> [Objectif de l'exercice]:
Selon le texte sur Bernard Bellefroid, qui a produit son premier film, « Rwanda, les collines parlent » ?

> [Extrait du texte]:

↓

Le premier long métrage de fiction de Bernard Bellefroid sort bientôt en salles, et a déjà été récompensé par le public qui l'a découvert aux festivals de Namur et d'Angers. Bernard, jeune papa, nous invite à le rencontrer à la cafétéria de la Bibliothèque Royale de Bruxelles qui surplombe la ville, et place le regard au niveau du ciel, donnant cette sensation de flottement propice à l'imagination. Cette cafétéria, Bernard la connaît bien pour l'avoir fréquentée tout au long de l'écriture du scénario de La Régate, alors qu'à peine sorti de l'INSAS, il devait se contenter d'une chambre exiguë pour tout territoire personnel.
Après un début avorté dans le journalisme, il préféra les études de cinéma pour apprendre à manipuler la caméra et l'utiliser pour dénoncer l'injustice. Son premier film, projet de fin d'études produit par les frères Dardenne, Rwanda, les collines parlent, est le recueil du procès des accusés du génocide et leur confrontation avec les parents des victimes. Ce film sobre, où la violence n'est pas montrée, donne à la parole le pouvoir de cicatrisation, première étape de la guérison. Tout en réalisant ce documentaire, Bernard n'oublie pas le film qu'il veut réaliser, et pour cause, c'est l'histoire de sa propre blessure, celle qui l'a marqué durant tant d'années et dont il veut se débarrasser.

↑

> [Enregistrements fournis]:
↓

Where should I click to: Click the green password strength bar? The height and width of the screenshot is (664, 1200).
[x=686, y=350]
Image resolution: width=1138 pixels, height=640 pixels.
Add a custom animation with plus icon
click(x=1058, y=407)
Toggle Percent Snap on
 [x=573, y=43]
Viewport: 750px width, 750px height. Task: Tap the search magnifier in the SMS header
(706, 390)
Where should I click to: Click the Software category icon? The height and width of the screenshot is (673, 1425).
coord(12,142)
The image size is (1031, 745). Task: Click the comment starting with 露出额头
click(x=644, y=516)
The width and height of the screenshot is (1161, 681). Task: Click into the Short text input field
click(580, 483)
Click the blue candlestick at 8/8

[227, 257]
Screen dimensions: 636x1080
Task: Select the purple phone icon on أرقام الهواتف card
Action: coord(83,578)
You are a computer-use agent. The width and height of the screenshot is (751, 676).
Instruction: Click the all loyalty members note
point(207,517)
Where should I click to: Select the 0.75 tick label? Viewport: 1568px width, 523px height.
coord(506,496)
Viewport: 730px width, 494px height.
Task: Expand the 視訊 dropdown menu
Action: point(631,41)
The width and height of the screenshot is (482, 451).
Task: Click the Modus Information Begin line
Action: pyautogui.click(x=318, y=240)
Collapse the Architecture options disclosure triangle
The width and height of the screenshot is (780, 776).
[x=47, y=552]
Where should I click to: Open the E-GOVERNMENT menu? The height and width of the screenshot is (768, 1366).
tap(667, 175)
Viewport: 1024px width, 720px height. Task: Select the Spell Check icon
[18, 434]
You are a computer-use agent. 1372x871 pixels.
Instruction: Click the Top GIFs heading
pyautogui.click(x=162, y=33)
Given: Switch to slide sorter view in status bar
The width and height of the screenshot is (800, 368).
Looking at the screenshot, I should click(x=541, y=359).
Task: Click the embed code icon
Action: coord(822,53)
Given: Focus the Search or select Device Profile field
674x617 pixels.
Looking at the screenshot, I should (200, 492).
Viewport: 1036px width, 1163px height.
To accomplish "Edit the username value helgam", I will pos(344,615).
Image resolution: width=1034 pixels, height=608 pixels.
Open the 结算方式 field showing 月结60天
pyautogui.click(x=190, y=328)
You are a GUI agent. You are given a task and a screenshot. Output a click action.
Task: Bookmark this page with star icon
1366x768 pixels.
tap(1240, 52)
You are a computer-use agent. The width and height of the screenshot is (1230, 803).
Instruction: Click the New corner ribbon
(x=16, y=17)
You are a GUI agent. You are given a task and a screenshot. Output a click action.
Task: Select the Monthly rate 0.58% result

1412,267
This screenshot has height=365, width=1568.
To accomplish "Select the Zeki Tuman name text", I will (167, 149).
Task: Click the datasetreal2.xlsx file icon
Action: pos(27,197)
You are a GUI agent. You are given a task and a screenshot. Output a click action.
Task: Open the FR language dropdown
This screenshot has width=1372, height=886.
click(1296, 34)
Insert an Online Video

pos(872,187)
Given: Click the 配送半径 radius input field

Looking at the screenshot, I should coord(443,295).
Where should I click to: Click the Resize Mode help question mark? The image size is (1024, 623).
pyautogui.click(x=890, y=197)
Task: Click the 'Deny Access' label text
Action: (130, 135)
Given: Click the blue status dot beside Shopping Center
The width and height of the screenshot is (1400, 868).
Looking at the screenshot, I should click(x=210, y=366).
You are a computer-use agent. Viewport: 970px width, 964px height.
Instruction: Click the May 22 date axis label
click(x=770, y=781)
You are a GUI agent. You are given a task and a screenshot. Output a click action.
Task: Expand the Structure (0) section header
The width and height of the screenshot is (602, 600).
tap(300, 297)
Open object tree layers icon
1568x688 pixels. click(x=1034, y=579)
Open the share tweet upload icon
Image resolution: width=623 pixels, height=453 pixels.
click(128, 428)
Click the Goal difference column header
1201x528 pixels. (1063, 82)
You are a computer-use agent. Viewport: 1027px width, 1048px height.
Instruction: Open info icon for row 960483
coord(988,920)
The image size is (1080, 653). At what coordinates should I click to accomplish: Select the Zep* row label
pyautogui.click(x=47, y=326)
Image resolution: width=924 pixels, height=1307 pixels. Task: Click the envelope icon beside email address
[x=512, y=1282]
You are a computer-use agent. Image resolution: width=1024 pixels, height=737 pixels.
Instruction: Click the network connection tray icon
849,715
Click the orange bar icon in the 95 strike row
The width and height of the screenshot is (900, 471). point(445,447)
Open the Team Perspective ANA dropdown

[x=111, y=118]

↑

> [Résultat attendu]:
Les frères Dardenne.